EXCERPTED TEXT:

***

CSE 486/586 Distributed Systems Programming Assignment 4
Replicated Key-Value Storage
Update
- All replicas should store the same value for each key. This is “per-key” consistency. There is no consistency guarantee you need to provide across keys. More formally, you need to implement per-key linearizability.
- If you implement versioning and quorums correctly, it will give you the per-key linearizability.
- Using versioning and quorum, you can make sure that all replicas store the same version. In the testing scenario for this assignment, there should not be any quorum failure and all replicas should store the same version all the time. By doing quorums and checking versions, you can always check that your implementation is correct.
Introduction
At this point, most of you are probably ready to understand and implement a Dynamo-style key-value storage; this assignment is about implementing a simplified version of Dynamo. (And you might argue that it’s not Dynamo any more ;-) There are three main pieces you need to implement: 1) Partitioning, 2) Replication, and 3) Failure handling.
This document assumes that you are already familiar with Dynamo. If you are not, that is your first step. There are many similarities between this assignment and the previous assignment for the most basic functionalities, and you are free to reuse your code from the previous assignment.
References
Before we discuss the requirements of this assignment, here are two references for the Dynamo design:
- Lecture slides on Dynamo: http://www.cse.buffalo.edu/~stevko/courses/cse486/spring13/lectures/29-dynamo.pptx
- Dynamo paper: http://www.allthingsdistributed.com/files/amazon-dynamo-sosp2007.pdf
The lecture slides give an overview, but do not discuss Dynamo in detail, so it should be a good reference to get an overall idea. The paper presents the detail, so it should be a good reference for actual implementation.
Note
It is important to remember that this assignment does not require you to implement everything about Dynamo. Mainly, the following are the things you do not need to consider from the Dynamo paper.
- Virtual nodes (mainly Section 4.2, but any discussion about virtual nodes in the paper in general): We do not use virtual nodes when creating partitions. Just like the previous assignment, all nodes are physical.
- Partitioned network (any discussion about it in the paper): We do not deal with network partitions in this assignment (although we do consider individual failures).

***

WORK TO COMPLETE:
Answer these questions using the assignment text above:
(a) What three main pieces does the assignment say must be implemented?
(b) What kind of consistency does the update section require, stated formally?
(c) Which two topics from the Dynamo paper does the assignment say need not be considered?

Records for finding displayed items:

***

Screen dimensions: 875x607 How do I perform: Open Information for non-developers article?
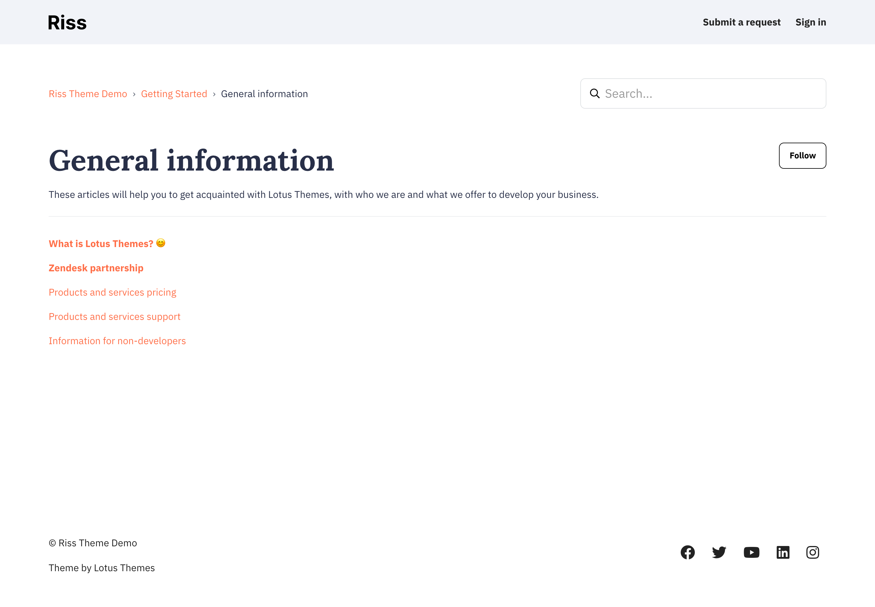(x=117, y=341)
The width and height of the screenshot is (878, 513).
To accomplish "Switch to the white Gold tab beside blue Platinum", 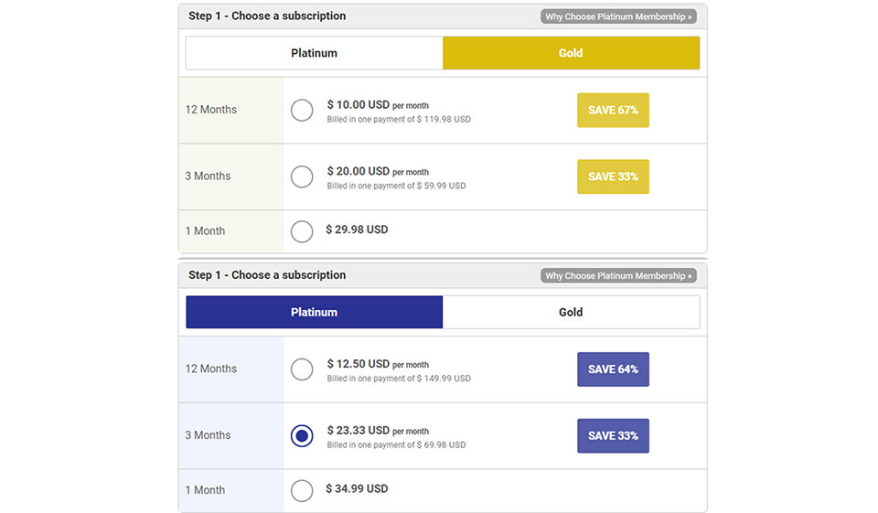I will [571, 312].
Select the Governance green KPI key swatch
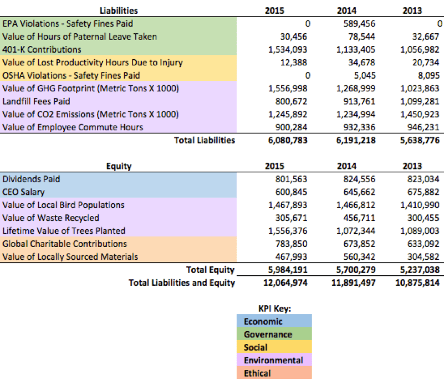The height and width of the screenshot is (391, 444). 274,335
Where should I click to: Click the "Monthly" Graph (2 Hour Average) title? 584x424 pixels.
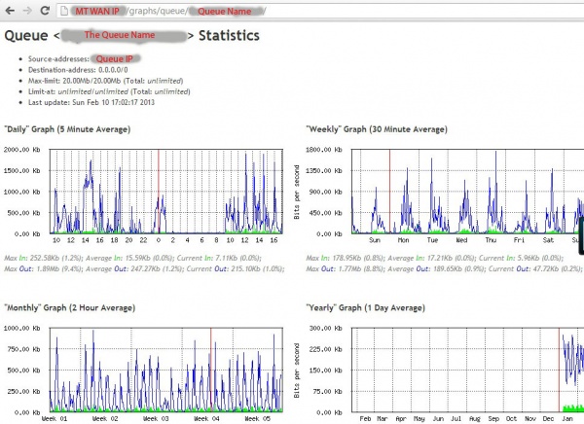point(70,308)
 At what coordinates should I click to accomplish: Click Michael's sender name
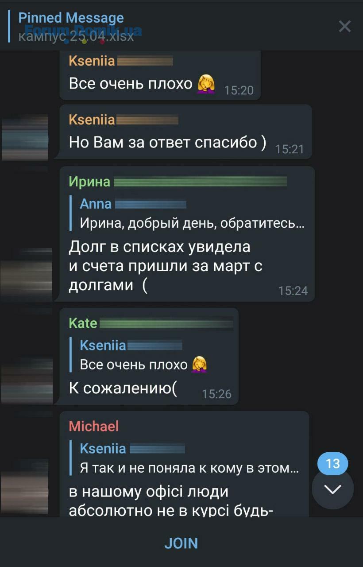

***

RESPONSE TO THE EXERCISE:
(a) Partitioning, replication, and failure handling.
(b) Per-key linearizability.
(c) Virtual nodes and partitioned networks.